Biden's visit is his fourth to Kiev since Russia annexed Ukraine's Black Sea peninsula in March 2014 and then watched with approval as pro-Kremlin insurgents carved out their own region in the eastern industrial heart of the ex-Soviet state.
The war-scarred nation now fears slipping off the global radar due to recent international efforts to enlist Russia in a joint fight against the Islamic State (IS) group. But Biden brought a message of reassurance. "The US stands firmly with the people of Ukraine in the face of continued, I emphasise, continued aggression from Russia and Russian-backed separatists," he told Ukrainian President Poroshenko.
Washington's EU allies support Ukraine's view of Russia orchestrating and backing the separatist revolt in reprisal for the February 2014 ouster of a Moscow-backed president - an assertion the Kremlin denies. Both Washington and Brussels have slapped stiff economic sanctions on Russian President Vladimir Putin's inner circle and have helped train and equip Ukraine's underfunded army with defensive equipment such as advanced radar.
But the situation changed when Russia began launching ferocious air strikes against Syrian President Bashar al-Assad's foes on September 30. Washington has accused Putin of trying to prop up Assad by targeting Syria's western-backed rebels instead of extremist groups.

**Supplied information**.
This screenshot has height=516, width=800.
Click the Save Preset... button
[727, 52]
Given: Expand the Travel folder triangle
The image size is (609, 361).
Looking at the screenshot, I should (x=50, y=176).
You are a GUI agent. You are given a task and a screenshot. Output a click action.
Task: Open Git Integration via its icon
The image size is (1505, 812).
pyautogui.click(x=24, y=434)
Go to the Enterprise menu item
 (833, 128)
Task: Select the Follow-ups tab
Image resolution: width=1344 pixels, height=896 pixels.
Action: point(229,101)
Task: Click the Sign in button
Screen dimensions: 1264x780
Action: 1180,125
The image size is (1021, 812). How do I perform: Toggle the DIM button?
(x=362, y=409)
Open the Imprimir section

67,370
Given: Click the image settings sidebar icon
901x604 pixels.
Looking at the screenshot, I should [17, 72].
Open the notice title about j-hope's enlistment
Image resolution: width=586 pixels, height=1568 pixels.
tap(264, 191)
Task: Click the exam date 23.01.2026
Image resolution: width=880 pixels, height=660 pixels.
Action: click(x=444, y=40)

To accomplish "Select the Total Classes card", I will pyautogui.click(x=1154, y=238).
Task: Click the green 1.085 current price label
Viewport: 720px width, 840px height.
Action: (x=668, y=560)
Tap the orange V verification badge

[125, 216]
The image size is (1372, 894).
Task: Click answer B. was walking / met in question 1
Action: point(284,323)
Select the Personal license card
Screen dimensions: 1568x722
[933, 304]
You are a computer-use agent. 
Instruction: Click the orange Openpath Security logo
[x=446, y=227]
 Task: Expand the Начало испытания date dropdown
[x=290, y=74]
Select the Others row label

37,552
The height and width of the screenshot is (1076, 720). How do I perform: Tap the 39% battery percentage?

**Tasks to carry out**.
A – In the passage about Biden's visit to Kiev, why does Ukraine fear slipping off the global radar? Answer in one to three sentences.
B – In the passage about Biden's visit to Kiev, on what date did Russia begin launching air strikes against Syrian President Bashar al-Assad's foes?

**Task-by-task outputs**.
A – Ukraine fears this because of recent international efforts to enlist Russia in a joint fight against the Islamic State (IS) group.

B – September 30